■ Assignment ■
The answer should reproduce the listing below character for character.

Top of Input

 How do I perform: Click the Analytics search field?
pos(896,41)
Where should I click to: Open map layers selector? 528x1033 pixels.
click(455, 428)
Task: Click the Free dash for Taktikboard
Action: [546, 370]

Bottom of Input

■ Result of this task ■
 How do I perform: Click the Analytics search field?
pos(896,41)
Where should I click to: Open map layers selector? 528x1033 pixels.
click(455, 428)
Task: Click the Free dash for Taktikboard
Action: [546, 370]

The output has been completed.